Grounding ist ein linkslastiges, spannendes und durchweg mitreissend gemachtes Vehikel wie es Oliver Stone in seinen besten Tagen nicht viel besser hätte an den Mann bringen können. Die eingestreuten Originalaufnahmen aus "Zehn vor Zehn" oder "Arena" sind ein gelungenes Element um den Tatbestand zu untermauern. Einige der Herren (Blocher, Ospel, Toni, Dosé) kommen dabei, in dieser gerafften und klug ausgesuchten Form der Beiträge, nicht unbedingt gut weg. Am beeindruckendsten am Film ist die Vorgeschichte, wie es überhaupt zum endgültigen Schlamassel kam und wie wenig Chancen Mario Corti eigentlich hatte, das Ruder wirklich rumzureissen. Die Swissair war schon vor dem Grounding am Boden!

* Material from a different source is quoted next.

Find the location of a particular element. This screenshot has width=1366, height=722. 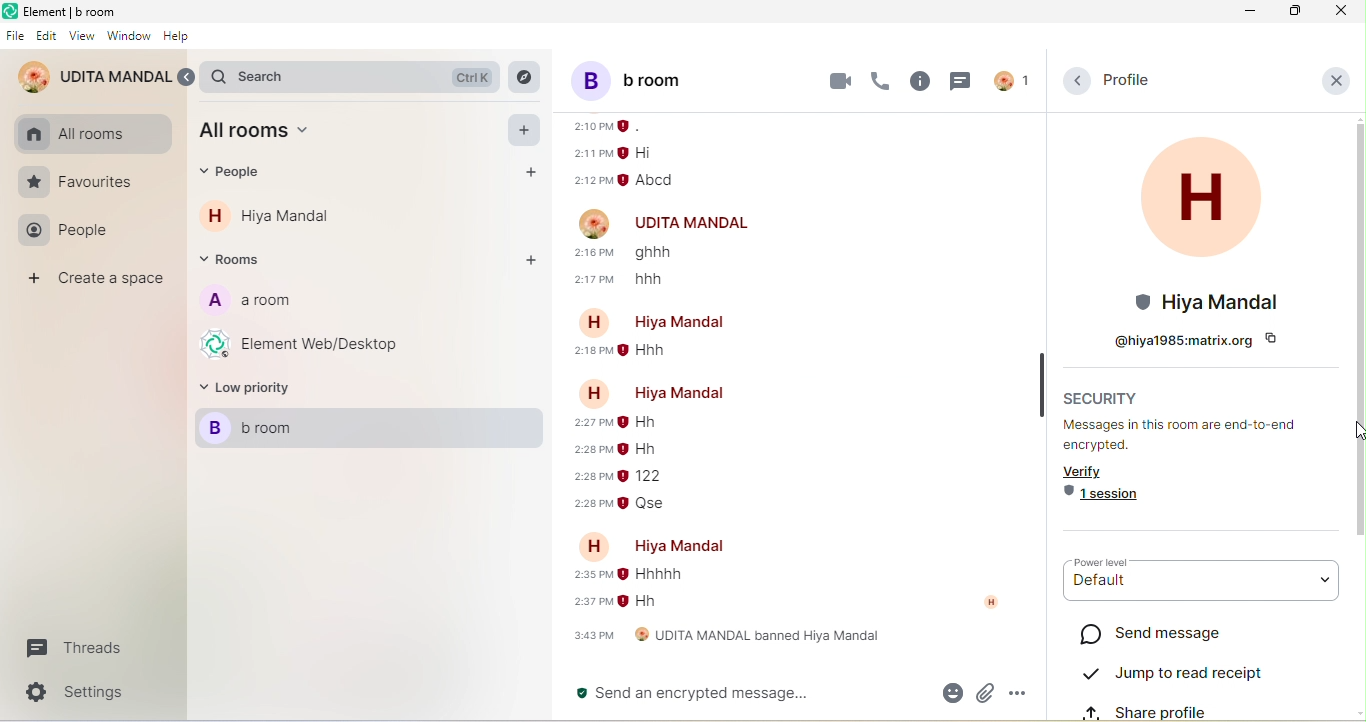

a room is located at coordinates (247, 303).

Eine mögliche Fortsetzung müsste ausserdem wie folgt untertitelt sein: Wie sich die Verwaltungsräte um jedwede Verantwortung drücken und den Kopf sowieso aus der Schlinge ziehen.

Also: Wirtschaftselemente minus kitschiges Beziehungsprobleme wälzen = hervorragend! Inklusive dieser Elemente bleibt immer noch ein recht überzeugender Film.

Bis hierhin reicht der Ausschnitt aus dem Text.